Like Chappell, Lambke also takes the local economy into consideration. By using local ingredients, she believes her restaurant can give back to the community. 

“I also think that it has the multiplier effect of spending our dollars locally,” Lambke said. “So when our restaurant spends its food purchasing dollars locally, more of that money circulates in our community in a way that strengthens the local economy and I think that’s ultimately very, very important.”

Overall, the farm-to-table movement has a way of bringing local communities together. It has created a system that everyone can be a part of. Locals can sell their products to restaurants, and the restaurants can serve those products back to the locals.
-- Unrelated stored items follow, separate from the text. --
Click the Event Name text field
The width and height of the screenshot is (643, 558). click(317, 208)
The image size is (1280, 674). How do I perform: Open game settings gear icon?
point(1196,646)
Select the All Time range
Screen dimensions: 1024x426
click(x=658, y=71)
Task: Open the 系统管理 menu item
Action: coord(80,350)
It’s one large cycle that results in happy, healthy and educated consumers. 

“I think that people really want to do the right thing, for health, for the economy, and for supporting farms,” Lambke said. “I think folks are beginning to make the connection between eating farm-to-table food and patronizing farm-to-table establishments, and the immediate impact that has on the ability for farms in Maine to thrive.”



1.     Twilley, Nicola. “How Military R&D Created The Food We Eat.” Popular Science, 10 Aug. 2015, www.popsci.com/how-military-created-food-we-know-it#page-2.

2.     Janzer, Cinnamon. “The History of the Farm to Table Movement.” Restaurant Insider, Restaurant Insider, 19 July 2017, upserve.com/restaurant-insider/history-farm-table-movement/.

3.     “Chez Panisse Restaurant.” Chez Panisse Restaurant | Chez Panisse, www.chezpanisse.com/about/chez-panisse/.

4.     “Timeline: Maine’s Farm-to-Table Movement, 1952 to Today.” Press Herald, 6 Apr. 2014, www.pressherald.com/2014/04/06/timeline-maines-farm-to-table-movement-1952-to-today/.